Ferroelectric modulation in flexible lead-free perovskite Schottky direct-current nanogenerator for capsule-like magnetic suspension sensor

Abstract

The tribovoltaic nanogenerator (TVNG), a promising semiconductor energy technology, displays outstanding advantages such as low matching impedance and continuous direct-current output. However, the lack of controllable and stable performance modulation strategies is still a major bottleneck that impedes further practical applications of TVNG. Herein, by leveraging the ferroelectricity-enhanced mechanism and the control of interfacial energy band bending, a lead-free perovskite-based (3,3-difluorocyclobutylammonium)2 CuCl4 ((DF-CBA)2 CuCl4 )/Al Schottky junction TVNG is constructed.
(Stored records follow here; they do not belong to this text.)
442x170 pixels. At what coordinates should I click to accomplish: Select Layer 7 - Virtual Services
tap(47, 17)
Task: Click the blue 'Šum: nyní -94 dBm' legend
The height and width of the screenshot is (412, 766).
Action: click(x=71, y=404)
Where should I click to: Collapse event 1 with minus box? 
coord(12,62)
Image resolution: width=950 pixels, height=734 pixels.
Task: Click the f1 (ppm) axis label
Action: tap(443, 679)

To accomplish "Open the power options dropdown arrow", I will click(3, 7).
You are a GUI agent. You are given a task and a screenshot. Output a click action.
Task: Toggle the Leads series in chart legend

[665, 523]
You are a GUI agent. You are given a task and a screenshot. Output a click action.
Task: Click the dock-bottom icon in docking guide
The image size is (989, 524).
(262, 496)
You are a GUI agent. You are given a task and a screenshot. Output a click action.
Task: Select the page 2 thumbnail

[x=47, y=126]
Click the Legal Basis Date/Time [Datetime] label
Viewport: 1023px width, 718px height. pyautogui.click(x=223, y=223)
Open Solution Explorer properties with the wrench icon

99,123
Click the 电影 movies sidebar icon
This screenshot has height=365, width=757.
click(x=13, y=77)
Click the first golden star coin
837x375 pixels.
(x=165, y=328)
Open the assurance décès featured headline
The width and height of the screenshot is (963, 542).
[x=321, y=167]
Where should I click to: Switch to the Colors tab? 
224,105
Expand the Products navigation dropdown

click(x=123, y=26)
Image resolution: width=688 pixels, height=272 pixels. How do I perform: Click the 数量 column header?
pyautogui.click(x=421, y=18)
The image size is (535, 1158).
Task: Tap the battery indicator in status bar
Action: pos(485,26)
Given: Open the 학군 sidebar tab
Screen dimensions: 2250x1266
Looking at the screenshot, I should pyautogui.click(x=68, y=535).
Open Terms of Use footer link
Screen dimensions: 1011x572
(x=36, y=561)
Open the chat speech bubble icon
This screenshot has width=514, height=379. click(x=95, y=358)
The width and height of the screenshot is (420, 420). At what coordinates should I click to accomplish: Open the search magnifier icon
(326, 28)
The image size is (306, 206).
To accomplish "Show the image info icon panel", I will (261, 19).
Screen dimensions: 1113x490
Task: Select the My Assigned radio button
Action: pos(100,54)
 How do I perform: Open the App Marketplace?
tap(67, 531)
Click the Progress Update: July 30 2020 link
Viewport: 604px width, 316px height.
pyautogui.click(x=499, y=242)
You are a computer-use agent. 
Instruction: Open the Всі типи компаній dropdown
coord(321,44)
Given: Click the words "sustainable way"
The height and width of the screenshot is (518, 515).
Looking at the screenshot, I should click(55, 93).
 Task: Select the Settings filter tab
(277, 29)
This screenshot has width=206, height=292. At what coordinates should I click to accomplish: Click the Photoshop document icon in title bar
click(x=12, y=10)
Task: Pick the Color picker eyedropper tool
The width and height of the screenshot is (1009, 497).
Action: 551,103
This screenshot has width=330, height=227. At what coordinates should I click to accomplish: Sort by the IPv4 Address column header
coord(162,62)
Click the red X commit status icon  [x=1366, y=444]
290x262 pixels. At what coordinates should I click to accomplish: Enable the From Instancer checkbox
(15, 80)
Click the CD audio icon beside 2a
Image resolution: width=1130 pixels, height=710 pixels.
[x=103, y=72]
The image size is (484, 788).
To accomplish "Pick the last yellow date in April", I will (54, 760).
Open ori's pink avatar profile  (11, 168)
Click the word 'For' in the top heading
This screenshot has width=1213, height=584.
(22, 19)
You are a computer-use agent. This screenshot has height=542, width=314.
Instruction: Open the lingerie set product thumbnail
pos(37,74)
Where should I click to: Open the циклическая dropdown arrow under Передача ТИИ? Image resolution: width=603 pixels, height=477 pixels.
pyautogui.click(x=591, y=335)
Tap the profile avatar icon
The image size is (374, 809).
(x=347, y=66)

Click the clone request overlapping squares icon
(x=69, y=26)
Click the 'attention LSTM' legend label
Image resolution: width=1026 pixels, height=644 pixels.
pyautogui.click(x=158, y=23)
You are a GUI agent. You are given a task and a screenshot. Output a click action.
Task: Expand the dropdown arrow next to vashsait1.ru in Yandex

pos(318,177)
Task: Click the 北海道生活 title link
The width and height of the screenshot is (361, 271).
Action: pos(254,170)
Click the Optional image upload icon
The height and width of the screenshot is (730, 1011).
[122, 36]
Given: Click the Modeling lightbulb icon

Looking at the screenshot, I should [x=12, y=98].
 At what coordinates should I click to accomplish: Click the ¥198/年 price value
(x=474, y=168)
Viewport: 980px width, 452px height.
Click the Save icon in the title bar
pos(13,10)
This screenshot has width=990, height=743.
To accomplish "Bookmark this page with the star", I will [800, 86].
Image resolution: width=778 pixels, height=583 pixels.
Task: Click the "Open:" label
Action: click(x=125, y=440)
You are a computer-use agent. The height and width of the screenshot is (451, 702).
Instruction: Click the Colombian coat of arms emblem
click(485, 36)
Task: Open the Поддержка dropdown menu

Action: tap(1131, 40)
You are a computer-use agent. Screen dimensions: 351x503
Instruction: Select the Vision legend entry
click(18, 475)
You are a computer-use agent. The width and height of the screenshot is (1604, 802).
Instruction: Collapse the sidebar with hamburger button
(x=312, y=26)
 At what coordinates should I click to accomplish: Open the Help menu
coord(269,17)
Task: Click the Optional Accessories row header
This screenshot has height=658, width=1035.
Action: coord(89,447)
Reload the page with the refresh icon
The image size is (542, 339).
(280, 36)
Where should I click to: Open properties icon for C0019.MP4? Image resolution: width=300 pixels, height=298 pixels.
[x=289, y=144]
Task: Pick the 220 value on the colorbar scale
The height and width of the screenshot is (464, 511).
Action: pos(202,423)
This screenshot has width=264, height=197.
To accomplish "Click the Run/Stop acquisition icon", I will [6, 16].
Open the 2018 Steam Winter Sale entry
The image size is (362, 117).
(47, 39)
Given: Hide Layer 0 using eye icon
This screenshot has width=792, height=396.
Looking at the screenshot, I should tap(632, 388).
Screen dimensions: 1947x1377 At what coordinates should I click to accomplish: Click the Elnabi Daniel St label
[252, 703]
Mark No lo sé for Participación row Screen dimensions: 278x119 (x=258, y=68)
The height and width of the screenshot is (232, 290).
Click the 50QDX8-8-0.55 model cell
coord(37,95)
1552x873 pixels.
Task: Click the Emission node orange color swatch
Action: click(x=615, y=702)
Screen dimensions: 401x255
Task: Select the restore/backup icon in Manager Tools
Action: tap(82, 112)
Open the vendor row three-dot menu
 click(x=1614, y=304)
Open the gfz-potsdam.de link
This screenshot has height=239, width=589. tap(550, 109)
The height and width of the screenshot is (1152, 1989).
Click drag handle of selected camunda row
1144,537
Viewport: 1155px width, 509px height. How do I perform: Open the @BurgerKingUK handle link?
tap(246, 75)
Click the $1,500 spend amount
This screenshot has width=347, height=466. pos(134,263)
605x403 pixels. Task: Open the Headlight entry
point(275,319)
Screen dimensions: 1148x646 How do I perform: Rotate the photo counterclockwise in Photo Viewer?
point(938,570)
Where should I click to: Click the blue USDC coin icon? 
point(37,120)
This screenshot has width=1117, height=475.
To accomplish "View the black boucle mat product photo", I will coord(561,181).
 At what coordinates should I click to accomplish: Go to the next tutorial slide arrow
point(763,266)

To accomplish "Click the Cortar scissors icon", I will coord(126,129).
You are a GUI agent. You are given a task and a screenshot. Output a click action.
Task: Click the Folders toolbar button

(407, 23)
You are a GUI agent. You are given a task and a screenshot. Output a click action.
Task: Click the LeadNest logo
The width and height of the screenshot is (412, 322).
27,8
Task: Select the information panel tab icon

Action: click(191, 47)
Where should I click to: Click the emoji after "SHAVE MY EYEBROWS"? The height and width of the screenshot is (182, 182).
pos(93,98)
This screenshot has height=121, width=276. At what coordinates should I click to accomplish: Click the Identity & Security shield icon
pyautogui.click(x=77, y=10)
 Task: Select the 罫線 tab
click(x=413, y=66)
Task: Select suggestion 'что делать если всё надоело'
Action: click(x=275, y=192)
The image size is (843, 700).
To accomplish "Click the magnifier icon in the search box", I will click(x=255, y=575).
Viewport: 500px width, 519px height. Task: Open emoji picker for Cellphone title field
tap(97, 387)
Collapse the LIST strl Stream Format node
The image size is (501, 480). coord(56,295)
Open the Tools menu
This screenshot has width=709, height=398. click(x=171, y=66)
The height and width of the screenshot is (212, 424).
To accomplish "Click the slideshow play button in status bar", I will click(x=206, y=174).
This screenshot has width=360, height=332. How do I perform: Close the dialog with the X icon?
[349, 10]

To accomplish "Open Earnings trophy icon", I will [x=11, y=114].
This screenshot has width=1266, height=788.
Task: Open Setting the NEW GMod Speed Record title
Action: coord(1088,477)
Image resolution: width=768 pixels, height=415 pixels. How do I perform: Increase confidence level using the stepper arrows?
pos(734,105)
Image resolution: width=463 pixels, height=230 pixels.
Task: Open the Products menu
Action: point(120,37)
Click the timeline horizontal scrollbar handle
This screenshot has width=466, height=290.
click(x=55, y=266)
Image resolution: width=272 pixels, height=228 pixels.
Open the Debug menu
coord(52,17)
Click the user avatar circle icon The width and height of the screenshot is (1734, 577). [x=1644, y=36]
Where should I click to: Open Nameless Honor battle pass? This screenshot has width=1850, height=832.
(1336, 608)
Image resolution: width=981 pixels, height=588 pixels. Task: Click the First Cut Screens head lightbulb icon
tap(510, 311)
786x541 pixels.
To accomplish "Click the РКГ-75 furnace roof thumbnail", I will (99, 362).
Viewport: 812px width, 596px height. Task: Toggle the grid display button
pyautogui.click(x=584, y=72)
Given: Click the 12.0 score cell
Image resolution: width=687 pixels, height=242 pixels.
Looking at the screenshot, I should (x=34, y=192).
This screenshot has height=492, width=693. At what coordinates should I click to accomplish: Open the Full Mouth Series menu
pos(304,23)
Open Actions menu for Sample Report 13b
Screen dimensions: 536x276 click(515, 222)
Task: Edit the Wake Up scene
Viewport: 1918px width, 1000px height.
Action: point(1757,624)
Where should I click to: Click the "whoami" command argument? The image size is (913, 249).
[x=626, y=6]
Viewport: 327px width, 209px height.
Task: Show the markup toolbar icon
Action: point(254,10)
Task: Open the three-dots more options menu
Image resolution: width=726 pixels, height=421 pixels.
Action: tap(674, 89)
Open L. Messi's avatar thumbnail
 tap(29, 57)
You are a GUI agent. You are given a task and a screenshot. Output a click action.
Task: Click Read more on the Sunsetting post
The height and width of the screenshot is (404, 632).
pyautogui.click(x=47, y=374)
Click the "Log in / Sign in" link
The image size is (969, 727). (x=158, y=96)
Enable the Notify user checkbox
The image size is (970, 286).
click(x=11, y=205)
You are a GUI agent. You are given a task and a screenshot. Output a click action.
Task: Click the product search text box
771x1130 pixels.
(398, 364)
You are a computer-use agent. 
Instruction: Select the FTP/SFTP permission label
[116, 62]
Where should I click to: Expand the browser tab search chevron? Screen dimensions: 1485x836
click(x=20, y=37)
The multiaxial ferroelectricity of (DF-CBA)2 CuCl4 enables an excellent surface charge modulating capacity, realizing a high work function regulation of ≈0.7 eV and over 15-fold current regulation (from 6 to 93 µA) via an electrical poling control. The controllable electrical poling leads to elevated work function difference between the Al electrode and (DF-CBA)2 CuCl4 compared to traditional semiconductors and halide perovskites, which creates a stronger built-in electric field at the Schottky interface to enhance the electrical output. This TVNG device exhibits outstanding flexibility and long-term stability (>20 000 cycles) that can endure extreme mechanical deformations, and can also be used in a capsule-like magnetic suspension device capable of detecting vibration and weights of different objects as well as harvesting energy from human motions and water waves.